The whole city seemed remarkably, strangely clean and well-kept. Everything in the park was blooming or at the height of its growth. The fountain’s edge was smooth and unblemished by graffiti or chips and cracks, but clearly of old construction. This was a city that no one really lived in, like a model home, just for show.
“The other end of the world, as far as I knew. I didn’t really know a lot about geography, at the time. I was just fourteen.” Then in the same breath she asked, “Are there ghosts?” It didn’t occur to her to fear. She was frightened of the living, not the dead.
“No. Some people thought there were, though.” The shadows made a brief reappearance. He frowned a touch, and they disappeared again. As they vanished, everything around them shifted for a moment before settling again. “Everyone used to say that a girl drowned in the fountain, but it was just a story.”
“You weren’t missing too much,” he said. “It doesn’t matter where people are. They’re the same in the middle of nowhere as they are in the middle of New York.”
She looked around at the shadows when they appeared, not quite with alarm but with a certain discomfort. She seemed to take their subsequent disappearance with aplomb, however, and she sat down on the edge of the fountain too, continuing to trail her fingers back and forth in it. “Yes,” she agreed, “people are people.” She did not say it as if she liked them very much.
He leaned over his knees, looking over at her. “Do you feel any better, being here?” There was a muffled sound in the distance, a crack like a gunshot, gone as quickly as it had come. The shadows on the street paid it no mind, continuing on past each other with clockwork regularity, without any clear purpose to their walking.
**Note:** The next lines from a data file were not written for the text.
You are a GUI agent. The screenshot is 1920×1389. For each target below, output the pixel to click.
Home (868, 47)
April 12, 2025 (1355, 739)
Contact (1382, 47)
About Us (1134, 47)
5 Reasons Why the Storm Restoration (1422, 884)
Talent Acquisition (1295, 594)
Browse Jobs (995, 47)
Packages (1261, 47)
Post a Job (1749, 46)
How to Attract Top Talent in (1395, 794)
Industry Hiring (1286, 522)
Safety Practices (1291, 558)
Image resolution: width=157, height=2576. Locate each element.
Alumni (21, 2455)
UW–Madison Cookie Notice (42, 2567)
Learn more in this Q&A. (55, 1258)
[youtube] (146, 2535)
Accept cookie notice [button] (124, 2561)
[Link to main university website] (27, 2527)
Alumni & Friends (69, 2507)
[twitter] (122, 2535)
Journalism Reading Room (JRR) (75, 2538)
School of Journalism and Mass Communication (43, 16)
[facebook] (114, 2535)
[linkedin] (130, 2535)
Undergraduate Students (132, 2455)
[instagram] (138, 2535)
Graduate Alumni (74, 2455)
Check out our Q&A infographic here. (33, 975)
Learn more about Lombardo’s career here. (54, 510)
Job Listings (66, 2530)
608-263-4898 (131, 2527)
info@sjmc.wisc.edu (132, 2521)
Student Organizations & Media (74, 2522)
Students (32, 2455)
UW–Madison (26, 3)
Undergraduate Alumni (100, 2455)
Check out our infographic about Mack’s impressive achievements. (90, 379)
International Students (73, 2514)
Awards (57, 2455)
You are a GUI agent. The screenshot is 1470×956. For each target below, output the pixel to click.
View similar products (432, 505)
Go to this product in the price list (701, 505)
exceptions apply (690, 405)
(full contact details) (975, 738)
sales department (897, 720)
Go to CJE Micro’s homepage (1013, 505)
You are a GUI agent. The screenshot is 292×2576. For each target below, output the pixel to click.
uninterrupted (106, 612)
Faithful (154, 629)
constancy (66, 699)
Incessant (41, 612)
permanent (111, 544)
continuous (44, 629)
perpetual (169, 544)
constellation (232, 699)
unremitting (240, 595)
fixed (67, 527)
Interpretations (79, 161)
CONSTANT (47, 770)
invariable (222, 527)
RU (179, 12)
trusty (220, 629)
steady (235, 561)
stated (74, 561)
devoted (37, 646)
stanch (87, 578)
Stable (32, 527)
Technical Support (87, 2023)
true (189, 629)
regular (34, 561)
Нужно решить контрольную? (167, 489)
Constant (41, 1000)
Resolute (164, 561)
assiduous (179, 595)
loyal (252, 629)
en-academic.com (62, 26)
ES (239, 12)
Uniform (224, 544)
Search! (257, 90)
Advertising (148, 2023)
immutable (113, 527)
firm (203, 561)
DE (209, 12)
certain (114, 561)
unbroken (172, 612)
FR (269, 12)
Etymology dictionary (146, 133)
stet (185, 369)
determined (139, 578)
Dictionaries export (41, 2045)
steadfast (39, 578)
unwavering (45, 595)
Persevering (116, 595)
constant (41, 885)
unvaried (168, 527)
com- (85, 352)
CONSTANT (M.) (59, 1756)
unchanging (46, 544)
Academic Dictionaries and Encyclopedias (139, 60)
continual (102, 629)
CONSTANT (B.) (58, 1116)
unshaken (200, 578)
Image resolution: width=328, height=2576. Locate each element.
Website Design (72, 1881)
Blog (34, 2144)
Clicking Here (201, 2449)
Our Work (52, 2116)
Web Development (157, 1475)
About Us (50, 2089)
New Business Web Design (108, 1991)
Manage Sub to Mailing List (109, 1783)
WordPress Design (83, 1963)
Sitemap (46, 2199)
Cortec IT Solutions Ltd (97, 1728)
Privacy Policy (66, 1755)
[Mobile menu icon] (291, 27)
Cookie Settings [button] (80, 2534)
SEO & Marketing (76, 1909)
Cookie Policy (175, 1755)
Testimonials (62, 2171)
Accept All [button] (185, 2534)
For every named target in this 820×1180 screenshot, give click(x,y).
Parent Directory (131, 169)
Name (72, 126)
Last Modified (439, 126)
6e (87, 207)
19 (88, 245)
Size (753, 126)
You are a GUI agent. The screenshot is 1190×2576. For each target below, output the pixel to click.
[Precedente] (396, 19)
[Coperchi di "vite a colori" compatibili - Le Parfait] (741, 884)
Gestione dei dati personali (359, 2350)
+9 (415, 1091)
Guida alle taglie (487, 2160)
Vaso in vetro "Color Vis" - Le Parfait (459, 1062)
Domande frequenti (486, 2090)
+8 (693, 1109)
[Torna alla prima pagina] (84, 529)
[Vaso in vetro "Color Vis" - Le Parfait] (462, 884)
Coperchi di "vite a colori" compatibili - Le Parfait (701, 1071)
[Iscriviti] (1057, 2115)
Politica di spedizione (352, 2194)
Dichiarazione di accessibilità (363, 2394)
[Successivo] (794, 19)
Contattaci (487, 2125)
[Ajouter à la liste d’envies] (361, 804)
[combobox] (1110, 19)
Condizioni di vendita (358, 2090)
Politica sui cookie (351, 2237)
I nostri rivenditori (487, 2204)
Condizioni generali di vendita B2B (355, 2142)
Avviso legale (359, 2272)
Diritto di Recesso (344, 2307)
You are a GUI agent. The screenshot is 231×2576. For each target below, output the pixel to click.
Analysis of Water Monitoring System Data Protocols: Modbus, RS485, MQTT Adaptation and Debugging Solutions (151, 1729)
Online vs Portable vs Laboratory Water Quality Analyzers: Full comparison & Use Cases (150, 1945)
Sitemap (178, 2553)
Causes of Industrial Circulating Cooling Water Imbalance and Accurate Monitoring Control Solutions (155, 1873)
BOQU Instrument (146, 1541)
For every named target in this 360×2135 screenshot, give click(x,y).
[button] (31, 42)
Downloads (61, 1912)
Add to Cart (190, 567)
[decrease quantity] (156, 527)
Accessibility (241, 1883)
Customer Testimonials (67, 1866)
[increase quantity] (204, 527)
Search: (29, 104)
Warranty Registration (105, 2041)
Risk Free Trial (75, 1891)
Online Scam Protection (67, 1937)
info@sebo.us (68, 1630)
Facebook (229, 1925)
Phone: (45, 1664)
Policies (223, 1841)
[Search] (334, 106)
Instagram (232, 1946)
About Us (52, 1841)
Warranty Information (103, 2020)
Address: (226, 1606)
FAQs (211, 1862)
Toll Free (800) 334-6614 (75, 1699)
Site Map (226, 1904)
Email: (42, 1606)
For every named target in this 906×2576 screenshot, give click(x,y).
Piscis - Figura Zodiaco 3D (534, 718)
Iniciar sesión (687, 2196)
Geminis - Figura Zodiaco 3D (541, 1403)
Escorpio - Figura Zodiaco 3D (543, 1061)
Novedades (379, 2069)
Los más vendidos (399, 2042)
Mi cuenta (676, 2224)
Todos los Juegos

She didn’t have an answer for him, but at least she didn’t have to come up with one. She turned her head at the quick sound, and stared in the direction she thought it had come. “What was that?”
“Nothing,” he said, so calmly that it was arguable he hadn’t heard it at all. The sound had echoed down the street from the place where things grew more solid, and he had no intention of going down that way.
“Everything here is something,” she said, not as if she was arguing but just as if it was true. There was nothing like gunshots in her dreams. Like the dead, they weren’t the things to be feared. “You know, or you don’t want to know?”
“Don’t want to,” he said, tone going flat and severe. “It’s not worth it. If you think about things here, they happen.” Beneath them, the fountain began to develop cracks, creeping across the surface of the stone like vines.
She stood up, very quickly, as soon as the stones started to break, and backing away from both him and the fountain, she shut her eyes very tightly. Wake up, wake up, wake up. Usually, it was the truck, the headlights on the road lighting up, but this was something else, and she didn’t want to stay for it. Wake up!
He stood up from the edge of the fountain. However steady it had seemed to begin with, it was clear that the dream was a more unstable place than it had first appeared, and he no longer wanted to be there either. All around them, the cracks in the fountain spread, growing into the ground, spreading across trees. What little showed of what was underneath the veneer was worn and dark, and he reached for her hand, thinking he might pull her somewhere else. The city seemed to be getting smaller. Before he could reach her, however, the dream collapsed, and he awoke with a start in his bed, reaching for something in his sleep.